Vu son ton, Manon compris qu’il était en pleine rage.
- Il ne voulait pas que j’en parle. J’étais qu’une gosse à l’époque... je ne comprenais pas ce qu’il m’avait fait. J’avais tellement eu mal qu’il m’a dit qu’il recommencerait si jamais j’en parlais à quelqu’un, même à vous.
- C’est cruel…
Kirua n’en revenait pas. Il comprit mieux alors pourquoi Manon voulait suivre Karma. Comme lui, elle avait la rage pour son père… et notamment les adultes qui eux, avaient tous les pouvoirs. Mais devait-il vraiment les rejoindre ? Certes, il avait une haine immense envers son père, mais de là à vouloir le tuer… il ne savait pas.

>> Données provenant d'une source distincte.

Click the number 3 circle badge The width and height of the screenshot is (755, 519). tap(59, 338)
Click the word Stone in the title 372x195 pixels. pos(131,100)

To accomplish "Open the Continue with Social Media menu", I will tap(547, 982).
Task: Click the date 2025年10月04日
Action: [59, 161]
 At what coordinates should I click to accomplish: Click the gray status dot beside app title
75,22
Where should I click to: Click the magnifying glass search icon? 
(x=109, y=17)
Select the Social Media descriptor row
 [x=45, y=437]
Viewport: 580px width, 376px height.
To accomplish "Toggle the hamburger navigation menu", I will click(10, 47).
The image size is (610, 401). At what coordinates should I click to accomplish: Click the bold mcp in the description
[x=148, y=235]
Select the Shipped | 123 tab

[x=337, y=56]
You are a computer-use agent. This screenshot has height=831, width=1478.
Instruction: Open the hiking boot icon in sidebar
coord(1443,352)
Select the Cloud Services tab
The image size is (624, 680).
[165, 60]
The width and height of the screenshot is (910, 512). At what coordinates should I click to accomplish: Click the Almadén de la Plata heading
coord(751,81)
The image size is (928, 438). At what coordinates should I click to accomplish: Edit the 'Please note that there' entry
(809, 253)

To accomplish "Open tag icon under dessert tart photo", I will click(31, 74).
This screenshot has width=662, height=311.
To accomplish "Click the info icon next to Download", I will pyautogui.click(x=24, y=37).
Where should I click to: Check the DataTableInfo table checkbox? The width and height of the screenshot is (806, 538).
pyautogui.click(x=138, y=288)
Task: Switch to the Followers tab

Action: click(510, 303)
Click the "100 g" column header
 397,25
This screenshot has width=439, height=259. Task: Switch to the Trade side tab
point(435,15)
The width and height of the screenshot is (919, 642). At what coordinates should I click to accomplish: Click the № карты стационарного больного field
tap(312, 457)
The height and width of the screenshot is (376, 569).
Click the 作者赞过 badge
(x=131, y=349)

C’est alors que du bruit se fit entendre au dehors.
- Oh non…
Manon se releva de vitesse, et Kirua comprit alors que son père était revenu.
- Il ne sait pas que vous êtes là…
Karma serra les poings. Il semblait révolté. Il ne connaissait pas tellement bien son père, et malgré qu’il est une rancune envers tous les adultes du monde entier, trouvait cela inadmissible qu’un parent se comporte de la sorte. Surtout que Manon n’était pas n’importe qui, c’était son amie, et ça, c’est ce qui ne fit qu'augmenter sa colère.